Exactly as they appear, set down all of the records.

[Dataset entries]

Start of Block

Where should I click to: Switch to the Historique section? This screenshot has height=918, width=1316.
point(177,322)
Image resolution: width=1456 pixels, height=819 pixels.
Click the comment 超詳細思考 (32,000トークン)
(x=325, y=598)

End of Block

▸ **Solution for this problem**:
Where should I click to: Switch to the Historique section? This screenshot has height=918, width=1316.
point(177,322)
Image resolution: width=1456 pixels, height=819 pixels.
Click the comment 超詳細思考 (32,000トークン)
(x=325, y=598)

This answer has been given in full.